[Dataset entries]
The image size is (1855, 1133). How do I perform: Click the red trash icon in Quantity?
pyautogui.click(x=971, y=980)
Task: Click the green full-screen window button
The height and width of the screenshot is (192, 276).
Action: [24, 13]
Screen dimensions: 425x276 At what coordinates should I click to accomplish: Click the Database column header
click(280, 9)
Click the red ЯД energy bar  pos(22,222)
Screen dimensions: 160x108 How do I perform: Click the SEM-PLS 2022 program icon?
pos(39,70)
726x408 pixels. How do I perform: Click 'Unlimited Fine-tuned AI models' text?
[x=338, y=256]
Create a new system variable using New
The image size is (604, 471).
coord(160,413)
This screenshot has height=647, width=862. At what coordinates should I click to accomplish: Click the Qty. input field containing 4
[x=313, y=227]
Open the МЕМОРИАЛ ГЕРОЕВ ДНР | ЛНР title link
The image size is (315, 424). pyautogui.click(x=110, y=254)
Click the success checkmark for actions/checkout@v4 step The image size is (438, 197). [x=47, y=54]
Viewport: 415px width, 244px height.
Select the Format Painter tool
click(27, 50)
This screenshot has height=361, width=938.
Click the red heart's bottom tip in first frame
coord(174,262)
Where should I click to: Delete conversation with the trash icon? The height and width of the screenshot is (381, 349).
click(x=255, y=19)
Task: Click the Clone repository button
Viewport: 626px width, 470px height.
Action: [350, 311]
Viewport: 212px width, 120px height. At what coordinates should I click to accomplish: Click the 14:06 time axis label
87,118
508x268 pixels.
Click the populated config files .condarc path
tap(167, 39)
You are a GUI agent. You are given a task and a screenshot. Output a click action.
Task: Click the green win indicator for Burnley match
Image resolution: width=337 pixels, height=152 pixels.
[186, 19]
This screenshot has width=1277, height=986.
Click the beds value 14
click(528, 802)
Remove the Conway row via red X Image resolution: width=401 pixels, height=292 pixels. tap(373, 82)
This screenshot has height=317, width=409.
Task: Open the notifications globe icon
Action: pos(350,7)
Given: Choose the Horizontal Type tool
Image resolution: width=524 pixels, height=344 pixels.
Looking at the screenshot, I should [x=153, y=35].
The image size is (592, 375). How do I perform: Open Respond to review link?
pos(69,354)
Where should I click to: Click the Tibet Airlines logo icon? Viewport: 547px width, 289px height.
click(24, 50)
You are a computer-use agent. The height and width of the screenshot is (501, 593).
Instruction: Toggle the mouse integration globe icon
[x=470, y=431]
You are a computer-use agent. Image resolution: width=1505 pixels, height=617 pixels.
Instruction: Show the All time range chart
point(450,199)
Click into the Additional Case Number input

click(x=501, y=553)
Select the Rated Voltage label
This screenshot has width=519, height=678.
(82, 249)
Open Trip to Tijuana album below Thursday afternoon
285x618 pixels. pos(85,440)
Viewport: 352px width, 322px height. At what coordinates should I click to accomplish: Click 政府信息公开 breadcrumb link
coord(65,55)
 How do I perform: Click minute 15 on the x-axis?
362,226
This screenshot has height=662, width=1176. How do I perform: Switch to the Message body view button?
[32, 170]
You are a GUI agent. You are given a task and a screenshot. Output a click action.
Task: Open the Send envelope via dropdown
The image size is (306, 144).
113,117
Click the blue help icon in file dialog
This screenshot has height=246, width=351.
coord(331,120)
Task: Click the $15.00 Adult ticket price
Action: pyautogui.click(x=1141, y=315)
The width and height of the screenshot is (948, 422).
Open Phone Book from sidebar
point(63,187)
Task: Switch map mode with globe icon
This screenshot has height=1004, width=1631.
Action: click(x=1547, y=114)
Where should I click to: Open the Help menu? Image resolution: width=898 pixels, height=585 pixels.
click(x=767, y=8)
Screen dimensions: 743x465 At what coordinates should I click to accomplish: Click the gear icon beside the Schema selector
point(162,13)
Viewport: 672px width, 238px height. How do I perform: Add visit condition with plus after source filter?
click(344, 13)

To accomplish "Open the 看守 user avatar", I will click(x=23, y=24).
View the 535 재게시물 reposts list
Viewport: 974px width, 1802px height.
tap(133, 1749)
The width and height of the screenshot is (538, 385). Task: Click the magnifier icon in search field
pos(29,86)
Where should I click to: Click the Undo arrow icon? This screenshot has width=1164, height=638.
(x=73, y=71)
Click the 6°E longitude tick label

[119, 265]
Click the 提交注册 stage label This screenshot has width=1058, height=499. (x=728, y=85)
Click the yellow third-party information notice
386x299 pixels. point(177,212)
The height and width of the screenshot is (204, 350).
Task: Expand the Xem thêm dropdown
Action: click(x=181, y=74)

Your task: From the first line to the last, write out the data exactly.

Finished task:
The image size is (1855, 1133). How do I perform: Click the red trash icon in Quantity?
pyautogui.click(x=971, y=980)
Task: Click the green full-screen window button
The height and width of the screenshot is (192, 276).
Action: [24, 13]
Screen dimensions: 425x276 At what coordinates should I click to accomplish: Click the Database column header
click(280, 9)
Click the red ЯД energy bar  pos(22,222)
Screen dimensions: 160x108 How do I perform: Click the SEM-PLS 2022 program icon?
pos(39,70)
726x408 pixels. How do I perform: Click 'Unlimited Fine-tuned AI models' text?
[x=338, y=256]
Create a new system variable using New
The image size is (604, 471).
coord(160,413)
This screenshot has height=647, width=862. At what coordinates should I click to accomplish: Click the Qty. input field containing 4
[x=313, y=227]
Open the МЕМОРИАЛ ГЕРОЕВ ДНР | ЛНР title link
The image size is (315, 424). pyautogui.click(x=110, y=254)
Click the success checkmark for actions/checkout@v4 step The image size is (438, 197). [x=47, y=54]
Viewport: 415px width, 244px height.
Select the Format Painter tool
click(27, 50)
This screenshot has height=361, width=938.
Click the red heart's bottom tip in first frame
coord(174,262)
Where should I click to: Delete conversation with the trash icon? The height and width of the screenshot is (381, 349).
click(x=255, y=19)
Task: Click the Clone repository button
Viewport: 626px width, 470px height.
Action: [350, 311]
Viewport: 212px width, 120px height. At what coordinates should I click to accomplish: Click the 14:06 time axis label
87,118
508x268 pixels.
Click the populated config files .condarc path
tap(167, 39)
You are a GUI agent. You are given a task and a screenshot. Output a click action.
Task: Click the green win indicator for Burnley match
Image resolution: width=337 pixels, height=152 pixels.
[186, 19]
This screenshot has width=1277, height=986.
Click the beds value 14
click(528, 802)
Remove the Conway row via red X Image resolution: width=401 pixels, height=292 pixels. tap(373, 82)
This screenshot has height=317, width=409.
Task: Open the notifications globe icon
Action: pos(350,7)
Given: Choose the Horizontal Type tool
Image resolution: width=524 pixels, height=344 pixels.
Looking at the screenshot, I should [x=153, y=35].
The image size is (592, 375). How do I perform: Open Respond to review link?
pos(69,354)
Where should I click to: Click the Tibet Airlines logo icon? Viewport: 547px width, 289px height.
click(24, 50)
You are a computer-use agent. The height and width of the screenshot is (501, 593).
Instruction: Toggle the mouse integration globe icon
[x=470, y=431]
You are a computer-use agent. Image resolution: width=1505 pixels, height=617 pixels.
Instruction: Show the All time range chart
point(450,199)
Click into the Additional Case Number input

click(x=501, y=553)
Select the Rated Voltage label
This screenshot has width=519, height=678.
(82, 249)
Open Trip to Tijuana album below Thursday afternoon
285x618 pixels. pos(85,440)
Viewport: 352px width, 322px height. At what coordinates should I click to accomplish: Click 政府信息公开 breadcrumb link
coord(65,55)
 How do I perform: Click minute 15 on the x-axis?
362,226
This screenshot has height=662, width=1176. How do I perform: Switch to the Message body view button?
[32, 170]
You are a GUI agent. You are given a task and a screenshot. Output a click action.
Task: Open the Send envelope via dropdown
The image size is (306, 144).
113,117
Click the blue help icon in file dialog
This screenshot has height=246, width=351.
coord(331,120)
Task: Click the $15.00 Adult ticket price
Action: pyautogui.click(x=1141, y=315)
The width and height of the screenshot is (948, 422).
Open Phone Book from sidebar
point(63,187)
Task: Switch map mode with globe icon
This screenshot has height=1004, width=1631.
Action: click(x=1547, y=114)
Where should I click to: Open the Help menu? Image resolution: width=898 pixels, height=585 pixels.
click(x=767, y=8)
Screen dimensions: 743x465 At what coordinates should I click to accomplish: Click the gear icon beside the Schema selector
point(162,13)
Viewport: 672px width, 238px height. How do I perform: Add visit condition with plus after source filter?
click(344, 13)

To accomplish "Open the 看守 user avatar", I will click(x=23, y=24).
View the 535 재게시물 reposts list
Viewport: 974px width, 1802px height.
tap(133, 1749)
The width and height of the screenshot is (538, 385). Task: Click the magnifier icon in search field
pos(29,86)
Where should I click to: Click the Undo arrow icon? This screenshot has width=1164, height=638.
(x=73, y=71)
Click the 6°E longitude tick label

[119, 265]
Click the 提交注册 stage label This screenshot has width=1058, height=499. (x=728, y=85)
Click the yellow third-party information notice
386x299 pixels. point(177,212)
The height and width of the screenshot is (204, 350).
Task: Expand the Xem thêm dropdown
Action: click(x=181, y=74)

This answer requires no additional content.